Task to complete
The answer must be every line of the data that holds the word "computer".

[Saved data entries]
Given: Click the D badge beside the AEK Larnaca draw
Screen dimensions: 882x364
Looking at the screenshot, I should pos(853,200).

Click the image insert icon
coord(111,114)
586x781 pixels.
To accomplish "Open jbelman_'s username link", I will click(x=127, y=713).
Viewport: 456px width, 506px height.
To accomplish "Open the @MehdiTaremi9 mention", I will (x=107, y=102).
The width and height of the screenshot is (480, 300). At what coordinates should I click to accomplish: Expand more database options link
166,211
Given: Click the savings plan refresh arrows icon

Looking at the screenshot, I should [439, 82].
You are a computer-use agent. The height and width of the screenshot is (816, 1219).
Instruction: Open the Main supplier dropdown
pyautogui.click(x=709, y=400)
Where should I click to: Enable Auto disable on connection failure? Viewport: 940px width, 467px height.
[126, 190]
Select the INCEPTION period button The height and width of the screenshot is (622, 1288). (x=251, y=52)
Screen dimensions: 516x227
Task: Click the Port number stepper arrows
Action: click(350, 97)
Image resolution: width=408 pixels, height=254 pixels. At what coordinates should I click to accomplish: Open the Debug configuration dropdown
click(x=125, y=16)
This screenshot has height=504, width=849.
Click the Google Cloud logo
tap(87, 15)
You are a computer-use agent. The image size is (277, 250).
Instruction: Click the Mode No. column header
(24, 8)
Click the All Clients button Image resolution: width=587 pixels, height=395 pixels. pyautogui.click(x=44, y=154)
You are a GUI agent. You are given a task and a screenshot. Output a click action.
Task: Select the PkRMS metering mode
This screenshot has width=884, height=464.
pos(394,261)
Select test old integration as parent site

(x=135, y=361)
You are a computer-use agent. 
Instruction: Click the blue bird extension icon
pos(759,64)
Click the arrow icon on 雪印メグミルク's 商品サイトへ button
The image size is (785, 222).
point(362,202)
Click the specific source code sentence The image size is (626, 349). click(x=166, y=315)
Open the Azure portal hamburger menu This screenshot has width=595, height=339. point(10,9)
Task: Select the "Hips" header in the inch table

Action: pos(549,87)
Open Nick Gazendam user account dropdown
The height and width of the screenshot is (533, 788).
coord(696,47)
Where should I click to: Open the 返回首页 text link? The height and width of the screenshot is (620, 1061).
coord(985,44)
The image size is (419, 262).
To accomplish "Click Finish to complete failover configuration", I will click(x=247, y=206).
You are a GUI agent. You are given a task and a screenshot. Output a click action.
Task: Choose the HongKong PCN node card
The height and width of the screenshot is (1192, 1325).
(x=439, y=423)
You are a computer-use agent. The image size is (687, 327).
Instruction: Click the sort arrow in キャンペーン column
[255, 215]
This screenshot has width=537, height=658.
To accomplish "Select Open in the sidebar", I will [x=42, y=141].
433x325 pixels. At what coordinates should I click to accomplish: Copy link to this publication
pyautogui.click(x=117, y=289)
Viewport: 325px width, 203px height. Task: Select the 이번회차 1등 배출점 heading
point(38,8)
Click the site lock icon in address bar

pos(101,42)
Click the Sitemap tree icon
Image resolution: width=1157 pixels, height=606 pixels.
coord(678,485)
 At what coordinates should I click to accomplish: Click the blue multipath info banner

Response box
You are a computer-use agent. The height and width of the screenshot is (816, 1219).
You are a computer-use agent. The image size is (277, 250).
You are a computer-use agent. 
You are a computer-use agent. The image size is (687, 327).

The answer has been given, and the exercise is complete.